Other steps and parameters are the same as those in one of the first to fifth embodiments.
The seventh concrete implementation mode: the difference between this embodiment and one of the first to sixth embodiments is that the noise elimination knowledge method includes:
(1) excluding tuple knowledge if the weight w in this knowledge is lower than 1;
(2) if the relation r of tuple knowledge belongs to: antisense words, related in language origin, originated in language origin, different, not desired, then this knowledge is excluded.
Other steps and parameters are the same as those in one of the first to sixth embodiments.
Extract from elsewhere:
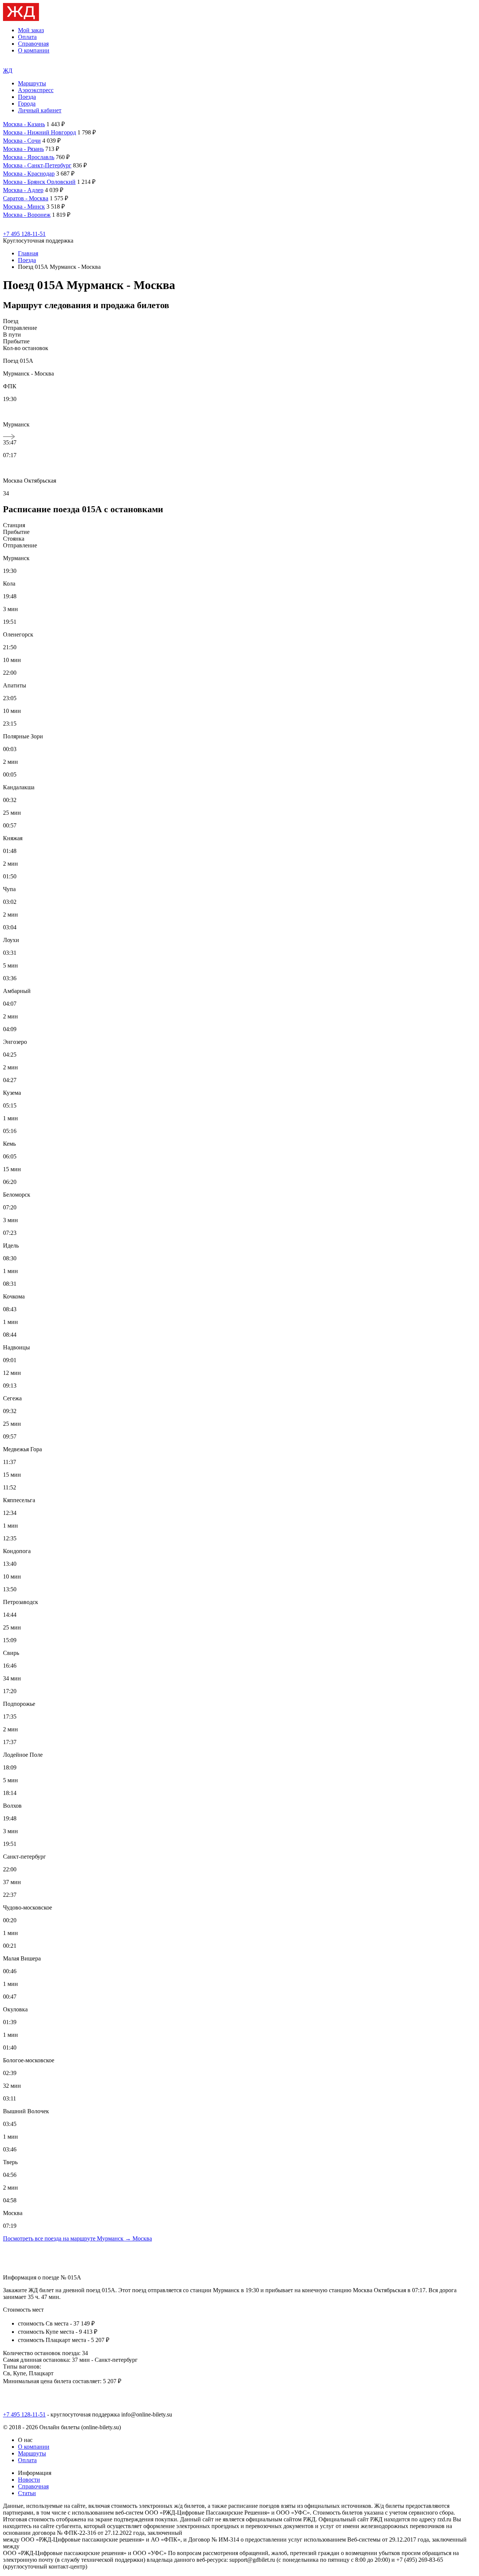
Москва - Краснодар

The specific implementation mode is eight: the difference between this embodiment and one of the first to seventh embodiments is that the process of simplifying tuple knowledge includes:
(1) if sentences a and B connect a plurality of entities, then the one with the highest average weight of the relationship is selected, for example, as shown in fig. 5, the average weight of "phonebook" is greater than the average weight of "date", then "phonebook" is selected;
(2) if different sentences are respectively connected to the same entity, the entity is merged into one entity, for example, as shown in fig. 5, two "contact" entities are merged into one "contact" entity.
Other steps and parameters are the same as those in one of the first to seventh embodiments.
Examples
The first embodiment is as follows:
the invention realizes the proposed model and compares the model with the current baseline model and the standard abstract.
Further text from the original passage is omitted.